Além da guerra das maquininhas
Esse movimento de compras de pequenas empresas da área de software não é recente. A lista de companhias que foram adquiridas pela Stone é enorme. Ela incluiu a Pagar.me, solução de pagamento online; a Mundipagg, que oferece inteligência para negócios digitais; a Equals, que trabalha com conciliação financeira; e a Cappta, com soluções de TEF.
O número de clientes que a Stone identifica como de soluções de software também tem crescido de forma acelerada – e a pandemia deu um empurrão e tanto nessa expansão. No primeiro trimestre, eram 155 mil. No segundo trimestre, saltaram para 283 mil. Em julho, dado mais recente, somavam 305 mil.
A receita anualizada da área de software da Stone já bateu R$ 100 milhões. É pouco diante de um faturamento de R$ 2,3 bilhões em 2019. Mas oferecer soluções para todos os tipos de varejo é fundamental na estratégia de fidelização do cliente. No fim, o pagamento é uma commodity, mas ele precisa estar presente.
“A Stone foi comprando diversas startups, muitas delas atuando em mercados pequenos.
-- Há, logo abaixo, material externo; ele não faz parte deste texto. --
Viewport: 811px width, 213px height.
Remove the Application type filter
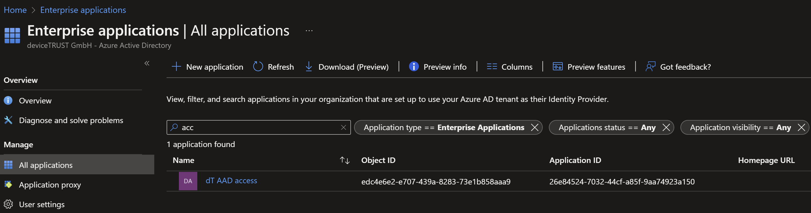[x=535, y=127]
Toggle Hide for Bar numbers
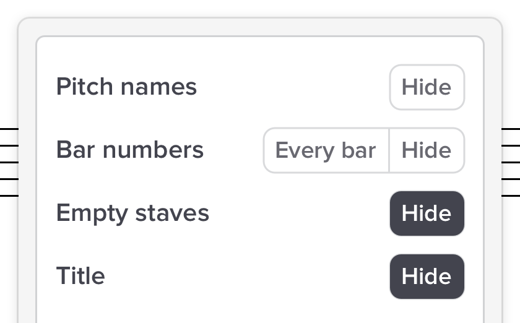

Mas o trabalho delas é integrar o meio de pagamento e servir como vertical com dois sistemas integrados”, afirma Edson Santos, um dos principais especialistas do mercado de meios de pagamentos no Brasil. “A Stone tem de avançar na cadeia de valor do lojista para oferecer outras coisas porque o pagamento vai perdendo importância ao longo do tempo.”
Nesse sentindo, a compra da Linx, se concretizada, é um animal totalmente diferente. Não pela estratégia, que segue a mesma. Mas por seu porte. A companhia detém uma participação de 45% do varejo com seus softwares. São mais de 70 mil varejistas, com mais de 100 mil lojas. O volume transacionado pelos sistemas da Linx foram de R$ 300 bilhões, em 2019.
Para se ter uma ideia, as maquininhas da Stone transacionaram R$ 129,1 bilhões no ano passado. Se a empresa conseguir capturar metade do volume que passa pelos sistemas da Linx, ela pode mais do que dobrar sua participação no mercado, hoje na casa dos 8%. Em cartões de crédito e débito, por meio de sua solução TEF, a Linx já captura R$ 89 bilhões. “No fim, se ela vencer a disputa, o preço vai sair barato”, diz uma fonte da área de pagamentos.
É claro que esse é um exercício matemático que precisa ser confrontado com a realidade. E há enormes desafios à Stone. O principal deles é a integração com a Linx. E, de acordo com duas fontes consultadas pelo NeoFeed, ela não é nada trivial.
Uma coisa é comprar pequenas startups e, aos poucos, ir integrando. Outra é absorver a Linx. “Ela não tem um único software. São mais de 30 sistemas de diversos setores e com diversas versões”, diz um rival da Linx. “E precisa combinar com os russos. Trocar um software dá trabalho: precisa testar, homologar e retreinar os funcionários. É um trabalho gigantesco.”
Um trabalho que a Stone parece não ter dúvida que precisa realizar. Procurada, a Stone não quis dar entrevistas a esta reportagem.